M oney and success in business don’t always guarantee happiness. Just ask Hoboken resident turned reverend, Anthony Forbes, who grew up in the city’s projects and worked his way up the corporate ladder to become the executive director of a health insurance company in Manhattan. He earned a six-figure salary, drove a Jaguar, and was completely miserable.
Forbes, who was a star running back for the Hoboken High Redwings, recalled having grown up in an environment that promoted materialistic ideals, leading to a mentality where wealth, social status, and personal possessions were the ultimate goals.
“My whole life growing up in Hoboken, I hung out with kids whose idea of success was what you owned and where you lived,” he said. “I spent my entire life chasing these things. And I had it all. God gave me everything I wanted, but nothing truly made me happy. I became one of the most unhappy people in the world.”
In November 2004, Forbes began “searching for something more,” and decided to attend a spiritual event at Madison Square Garden hosted by Rev. Creflo Dollar Jr.
It was there Forbes first felt inspired to pursue a faith-based lifestyle, turning directly to the Bible, which he said spoke to him every time he opened the book.
“I was overwhelmed. Things began jumping off the pages at me,” recalled Forbes when he initially began reading the scripture. “At first, it wasn’t making a whole lot of sense. It was like reading a foreign language to me, but after prayer and meditation, the messages became clear. From the minute I began to accept and receive Jesus in my life, I knew I had a calling to preach the gospel.”
In January 2006, Forbes enrolled in the Christian Nyack Alliance Theological Seminary, attending the institution’s Manhattan campus.
After 18 months of religious instruction, Forbes graduated from the seminary in May of this year with a master’s in Divinity.
For months, Forbes searched for a place to hold services, until meeting up with 3rd Ward Councilman Michael Russo at a Hoboken Housing Authority Commissioners meeting. Russo gave him the OK to use the Russo Civic Association on Adams Street for services every Sunday morning. Both Russo and Forbes had been friends since the mid-1980s.
Forbes’ newly formed Hoboken congregation is called “God in Christ Spiritual Fellowship.” Since October, it has met at Russo’s civic association every Sunday.
To date, the congregation consists of 12 members, most of whom are either co-workers whom Forbes has counseled over the years or friends/family he grew up with in town.
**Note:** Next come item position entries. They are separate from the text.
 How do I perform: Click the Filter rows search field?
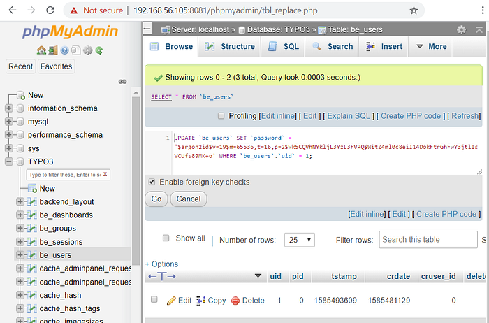click(426, 240)
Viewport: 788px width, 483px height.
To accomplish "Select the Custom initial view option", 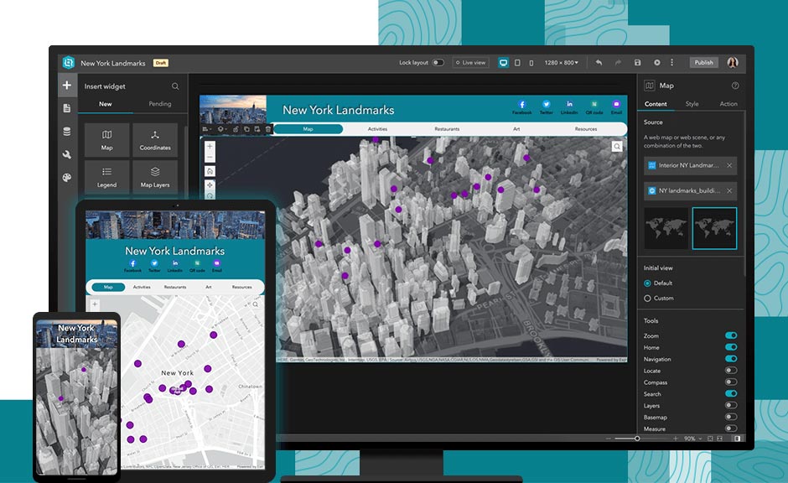I will (x=647, y=299).
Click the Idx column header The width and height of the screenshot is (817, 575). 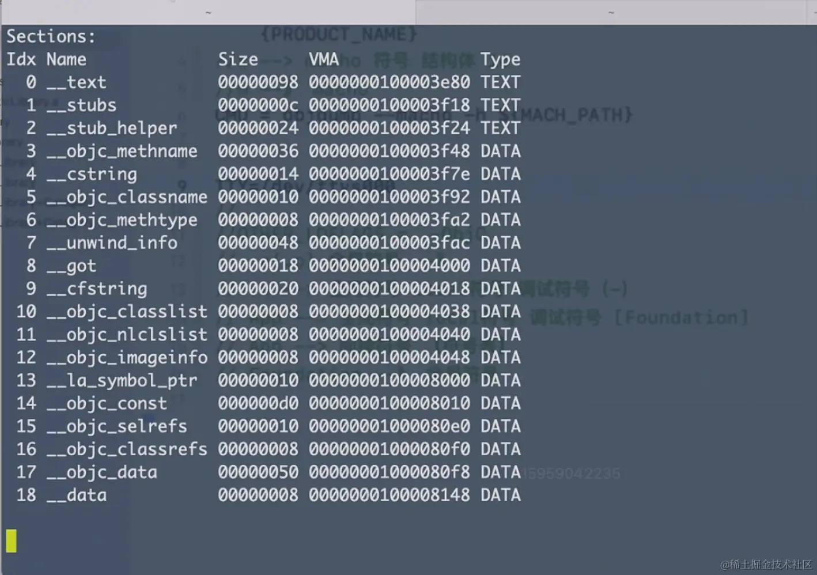click(x=21, y=59)
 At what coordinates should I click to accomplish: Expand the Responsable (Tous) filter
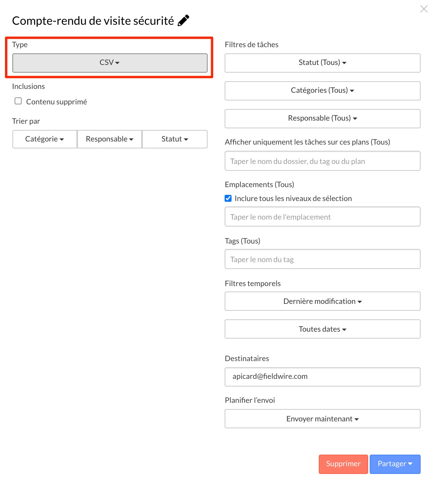coord(322,118)
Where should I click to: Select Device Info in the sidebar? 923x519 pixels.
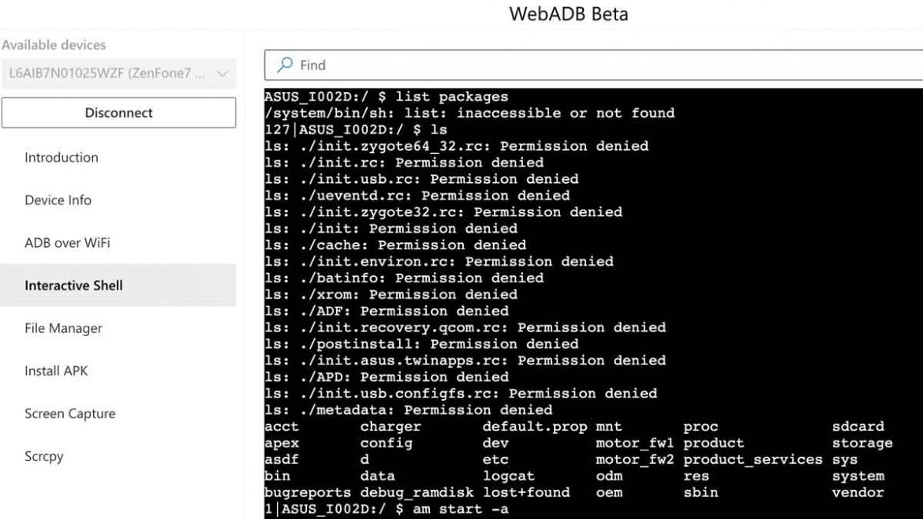coord(57,200)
But he is looking for more.
The message and his congregation
According to Forbes, the primary message he plans to promote through his congregation is one of a spiritual awakening via the lessons and teachings of Jesus Christ.
“The problem most people have today is that they’ve turned their back to God, they don’t have a place for faith, and they don’t bother to make the time [for it] in their life,” said Forbes. “I want to show them what they’re missing by exposing them to a spirituality that will transform their entire outlook on life and give them a positive perspective so they can appreciate what matters most.”
One of those who was attracted to Forbes’ message is Victor Colon of the Bronx, a co-worker of the reverend who drives out to Hoboken every Sunday with his wife and two daughters to participate.
“[Forbes] had a message – when the two of us would speak about God and the Bible, what he would say to me always rang true,” said Colon. “I feel like God put me with this gentleman to make me stronger. He has a spirituality that draws you in.”
Another member of Forbes’ congregation is his sister, Yolanda Forbes.
“I never saw him as someone who would do this,” admitted Yolanda. “I’m really excited for him, though. He’s a very good person and I know he’s going to be the best reverend he can be.”
Similarly, Forbes’ wife Veronica, who also grew up in Hoboken, shared in Yolanda’s optimism.
“I’ve always had faith, but he’s made me more spiritual,” said Veronica. “Anthony’s a good, honest man who genuinely cares about what’s going on in people’s lives. He’s going to make a tremendous impact in the lives of many [people] in the community.”
The services generally last for about an hour, from 11 a.m. to noon, and are open to the entire community, no matter one’s faith, said Forbes.